Money Never Sleeps is set 20 years after the first film and centers on a young Wall Street trader named Jacob Moore (Labeouf), who gets taught some hard lessons in the business. After emerging from his stint in prison, Gordon Gekko has become a popular author and media expert on all things financial. He’s also Jacob’s future father-in-law who helps him take down the corrupt bank CEO, Bretton James (Brolin). In exchange for his services, Moore has to help Gekko repair his estranged relationship with his daughter Winnie (Mulligan). He soon discovers that playing with money is like playing with greed and greed isn’t good, it’s evil.

The Good:

  • The Cast: Money Never Sleeps is filled with a cast of Oscar winners and nominees led by the cool and collected Michael Douglas. Every actor elevates the other’s performance, which makes the film more watchable and more entertaining. LaBeouf may seem like an odd choice for such a dramatic role but he really brings it and proves that he can hang with the big dogs.
  • The Cinematography: New York City is shown in the way that would make any outsider jealous. It’s shot beautifully with the architecture being somewhat of a secondary character in the film.
  • The Wardrobe: All of the characters have money and we can tell. Their dressed from head to toe in the most expensive and tailored clothes. You will walk out of the theater with a sudden desire to hit the mall. The film makes you not only want to look good, but powerful as well.
  • The Set Design: Everything from the Wall Street offices, to the lofts, to the mansions are crafted with such detail.
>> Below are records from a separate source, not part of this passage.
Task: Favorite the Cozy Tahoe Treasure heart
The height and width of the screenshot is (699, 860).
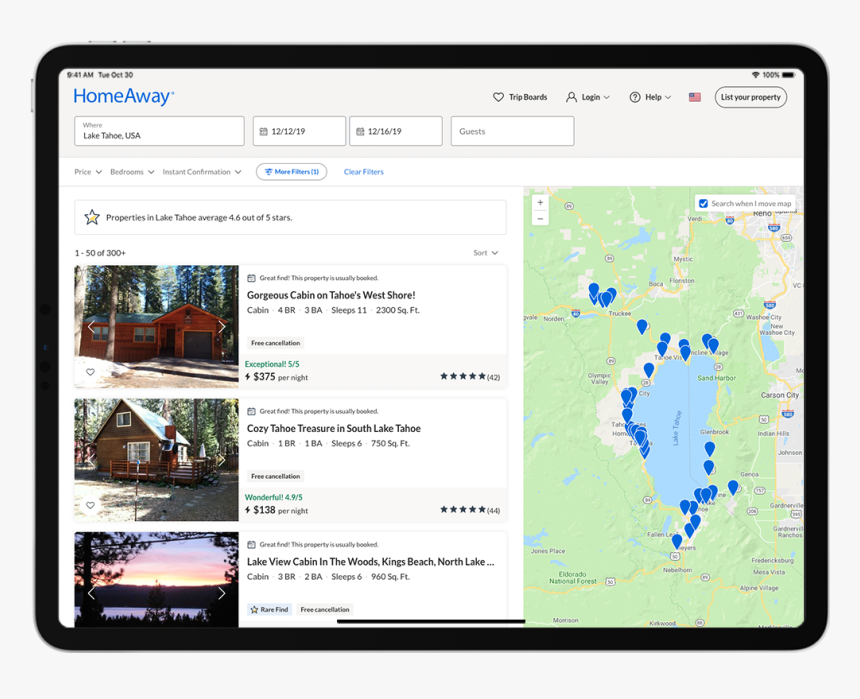Action: pos(90,506)
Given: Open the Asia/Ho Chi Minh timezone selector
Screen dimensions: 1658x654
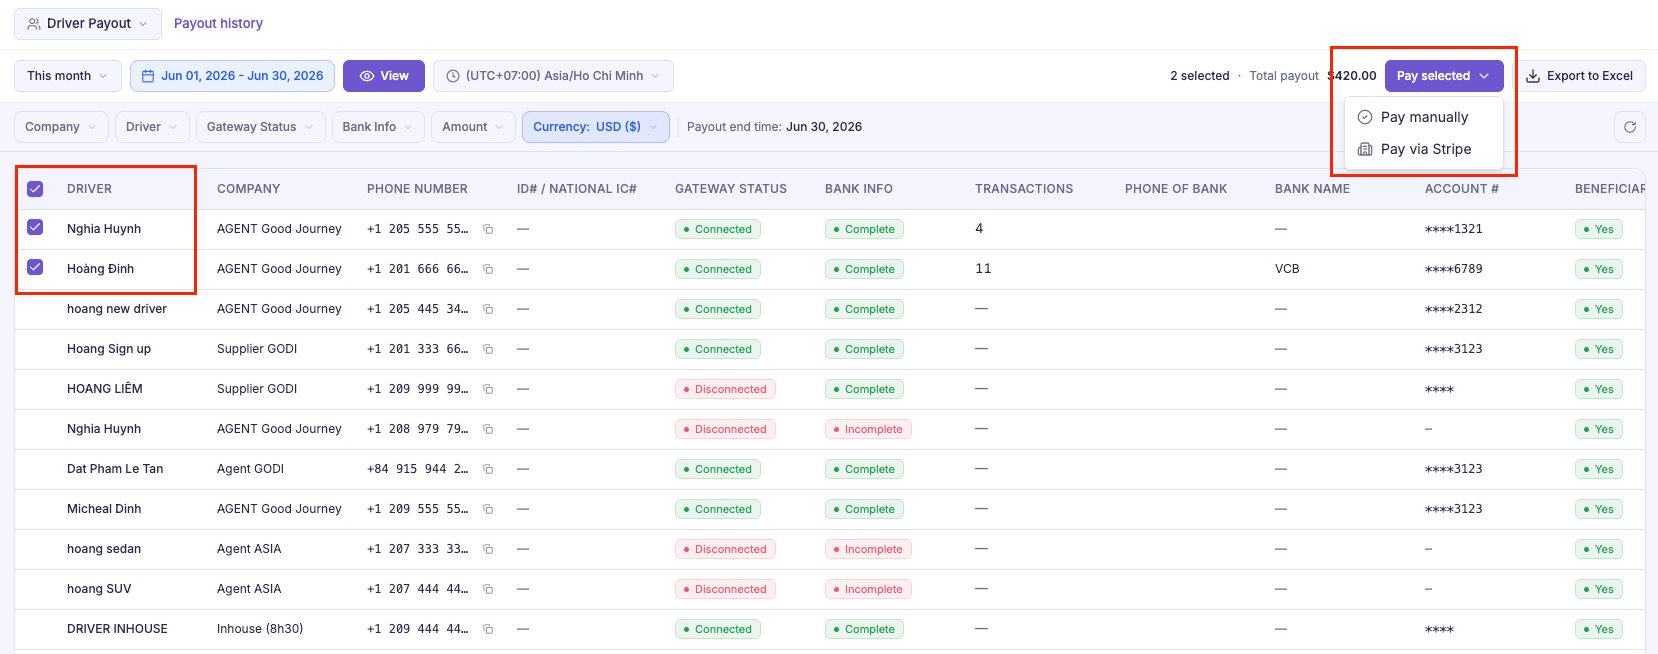Looking at the screenshot, I should pos(553,76).
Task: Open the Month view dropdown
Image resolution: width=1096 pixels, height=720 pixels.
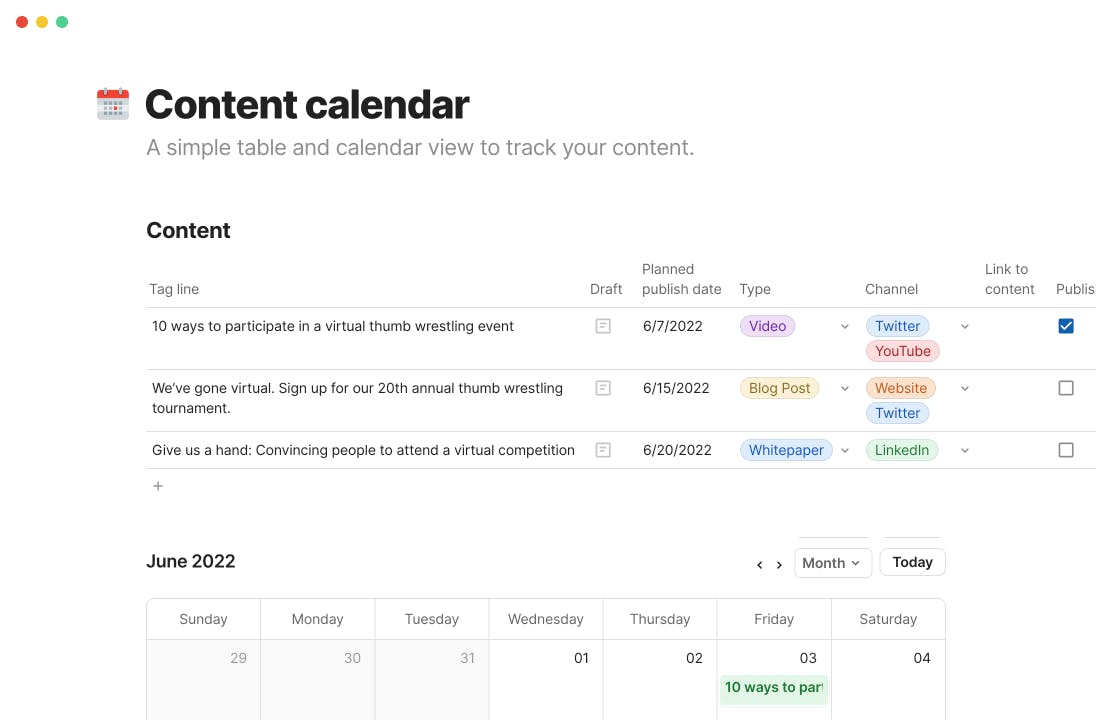Action: (x=833, y=563)
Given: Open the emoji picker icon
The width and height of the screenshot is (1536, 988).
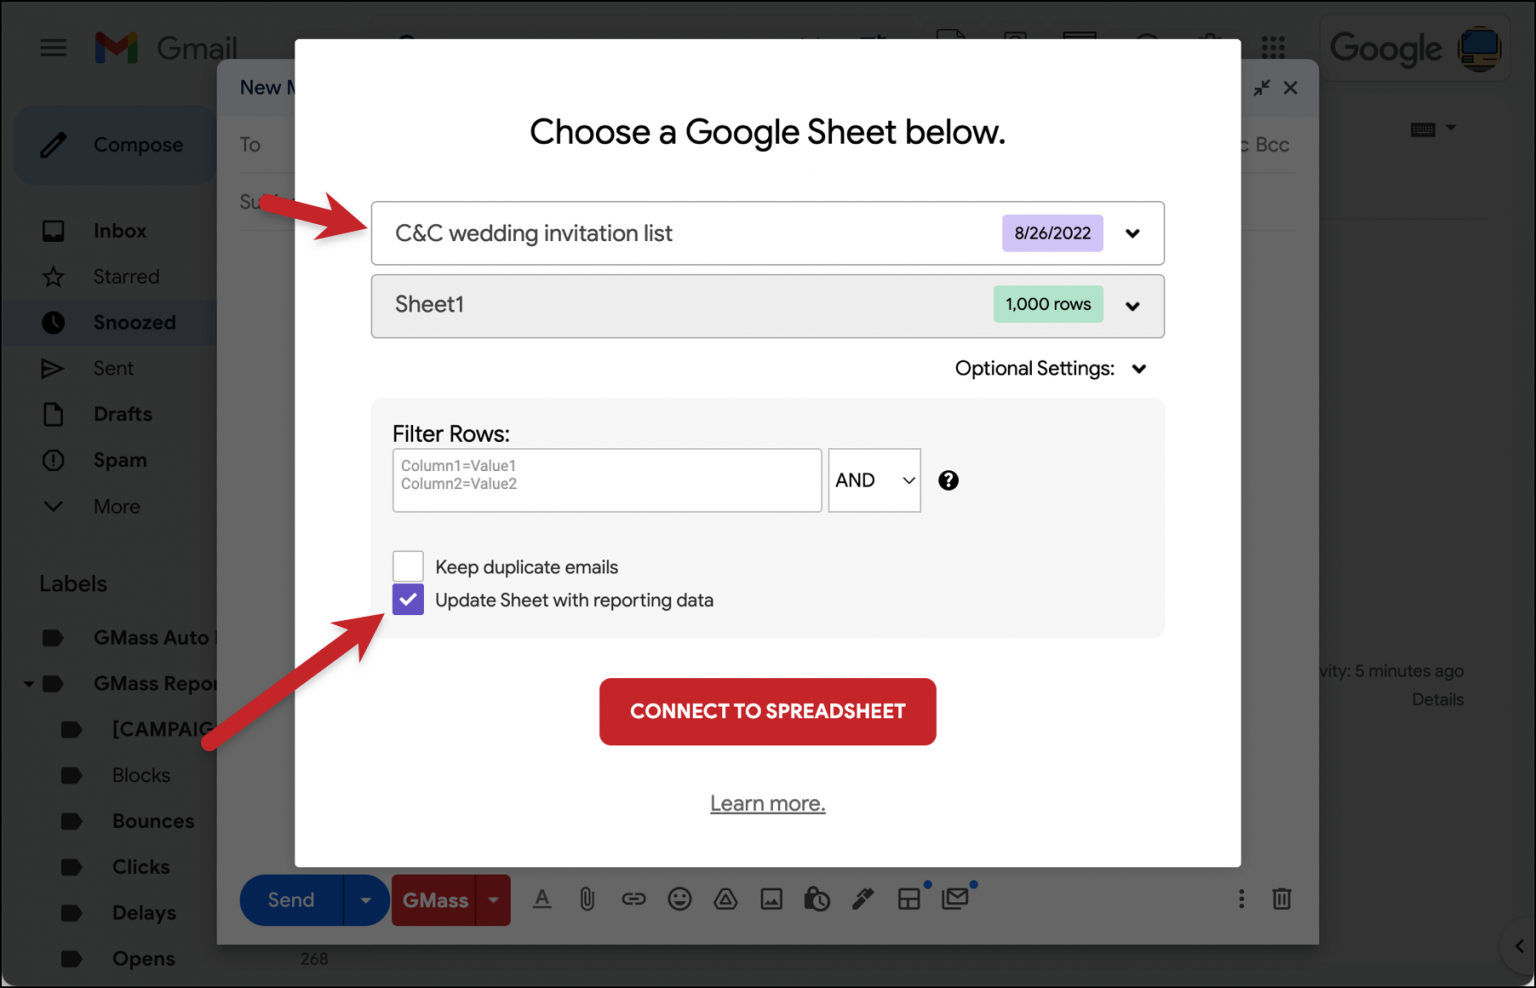Looking at the screenshot, I should pos(680,899).
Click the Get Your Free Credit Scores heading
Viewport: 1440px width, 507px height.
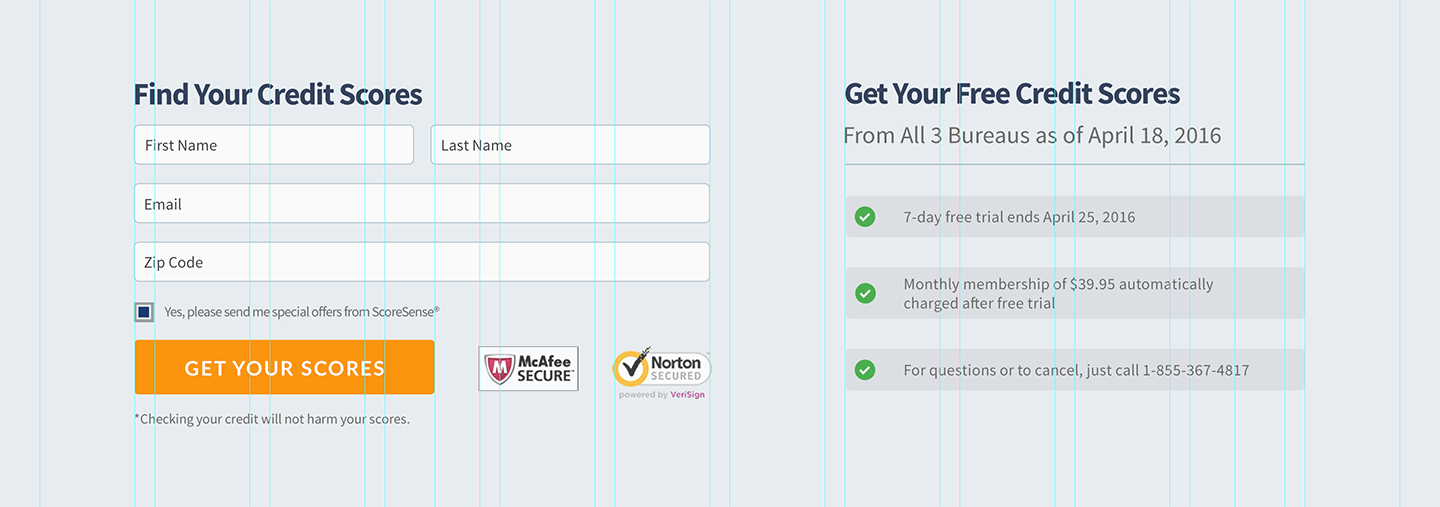(1012, 94)
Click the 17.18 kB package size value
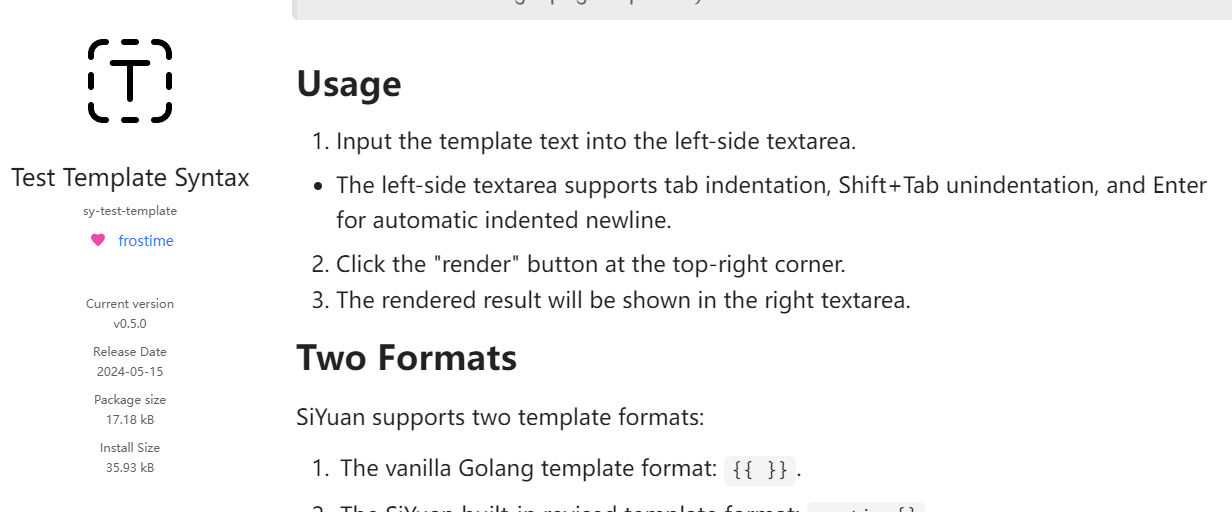Viewport: 1232px width, 512px height. coord(130,419)
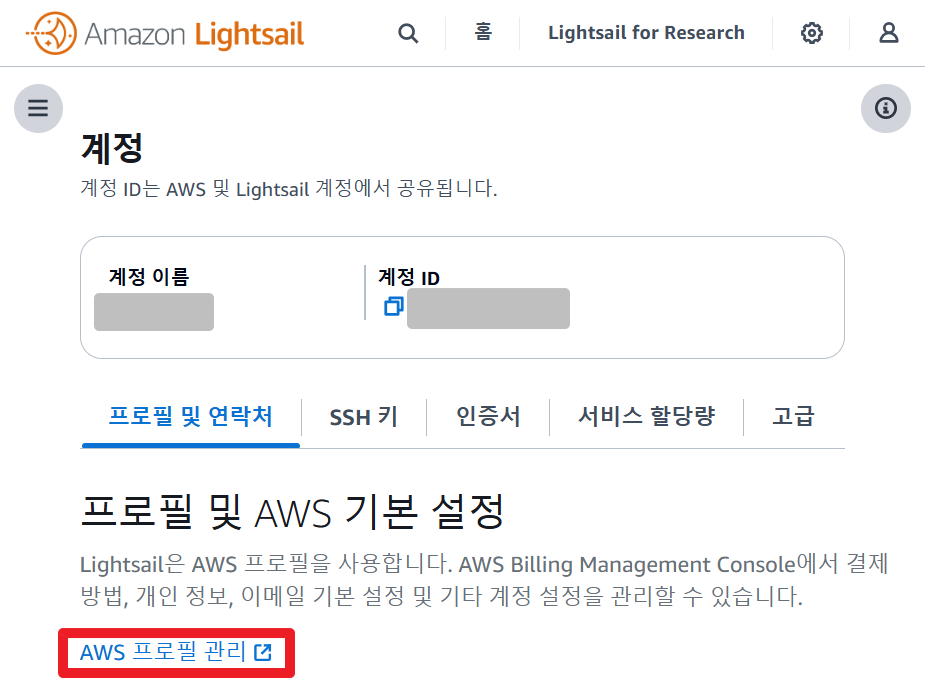This screenshot has width=925, height=689.
Task: Click the redacted 계정 ID value
Action: coord(488,308)
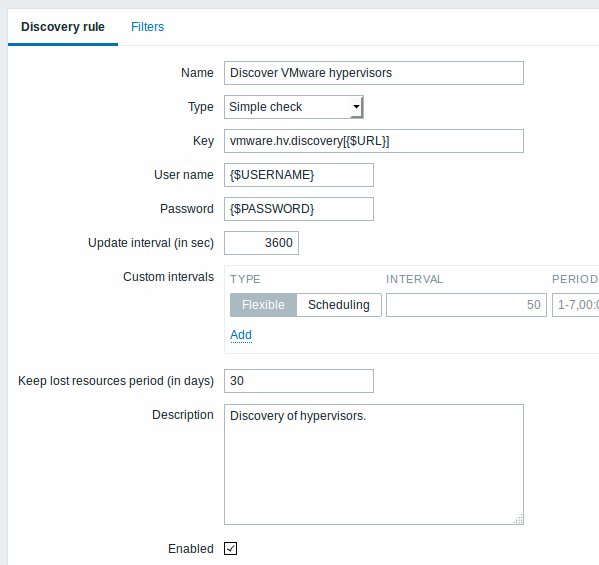The image size is (599, 565).
Task: Click Keep lost resources period field
Action: tap(299, 381)
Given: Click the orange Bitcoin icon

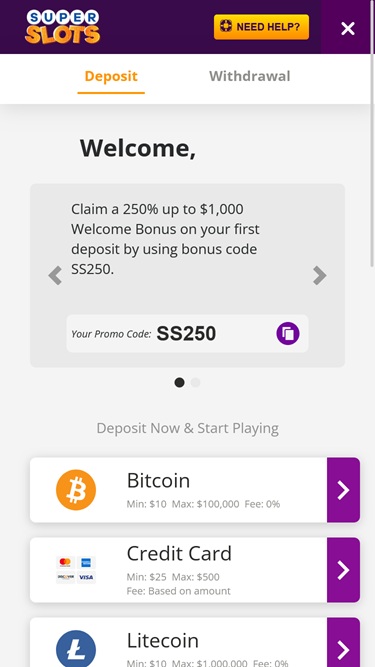Looking at the screenshot, I should [76, 490].
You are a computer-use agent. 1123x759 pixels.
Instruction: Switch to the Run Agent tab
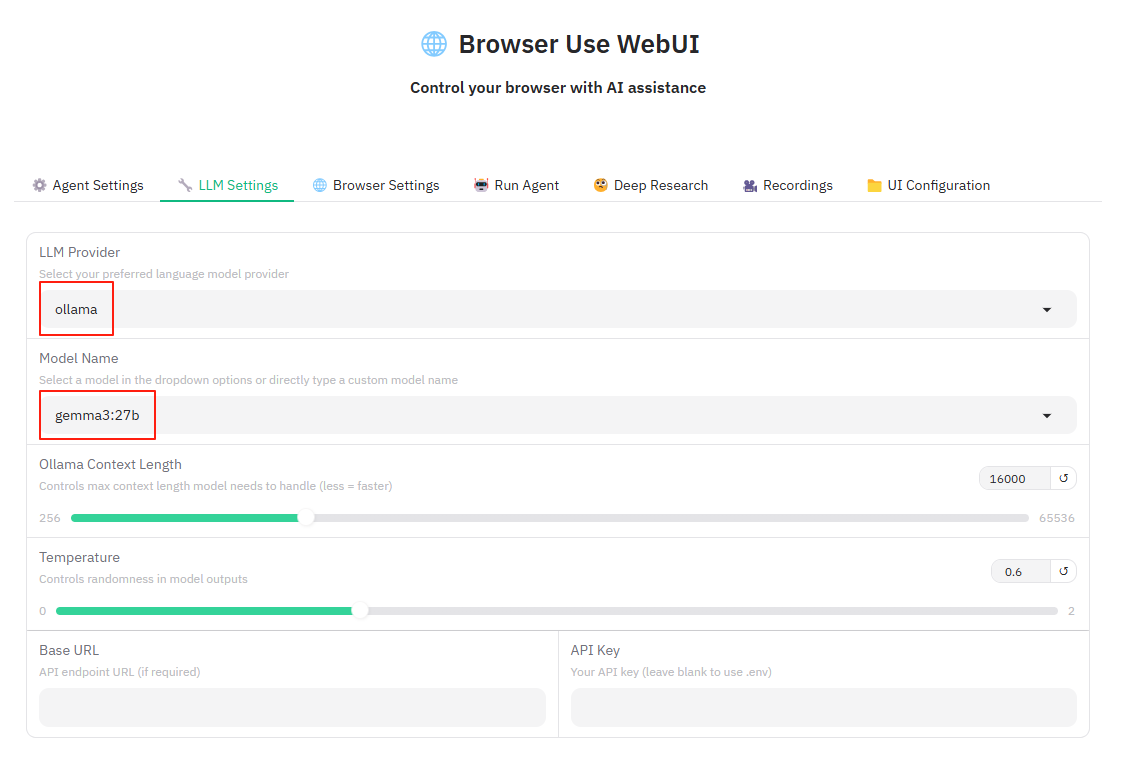(516, 185)

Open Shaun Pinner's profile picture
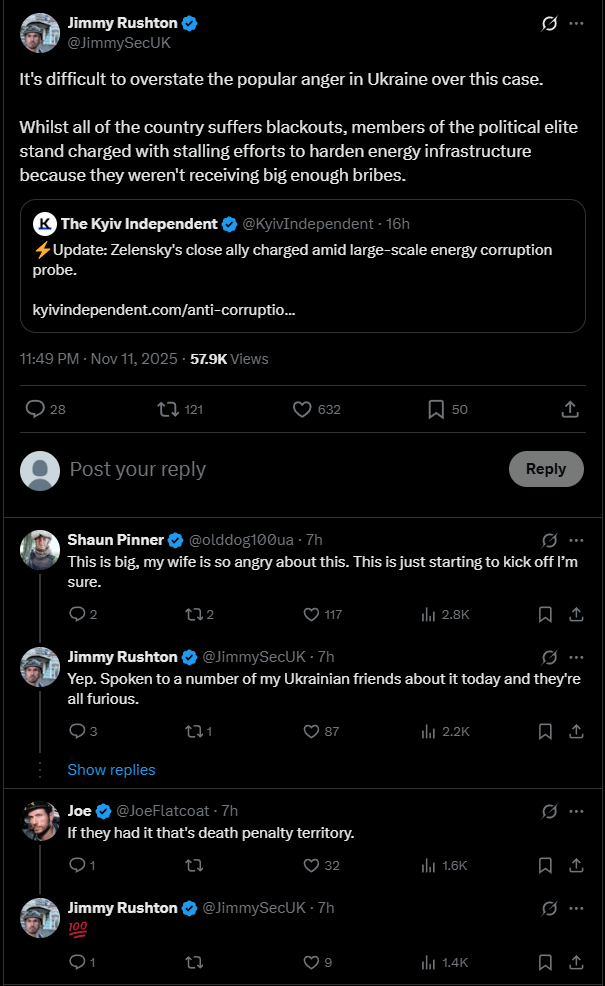click(40, 550)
The set designers make sure that every nook and cranny tells a story about the characters and they do!
  • Carey Mulligan: Earlier I noted the cast but Mulligan’s performance deserves to be called out. Her portrayal as the long suffering daughter of Gekko and fiancee of Jacob is the heart and soul of the film. She’s the glue that holds both men together whether they realize it or not, and when she breaks the viewer does as well. That’s how good she is.

The Bad:

  • The Length: The only bad thing about the film is its length. The last 15 minutes could have been cut out. The story seems to have a natural resolve at a certain point but then it throws you a curve ball that then has to be played out. Unfortunately, by that time you’re ready for everything to wrap up.


Wall Street Money Never Sleeps is a pleasant surprise. It’s not better than the original but it’s a solid stand alone film.

Rating: 8/10

Wall Street Money Never Sleeps opens in theaters nationwide on September 24th.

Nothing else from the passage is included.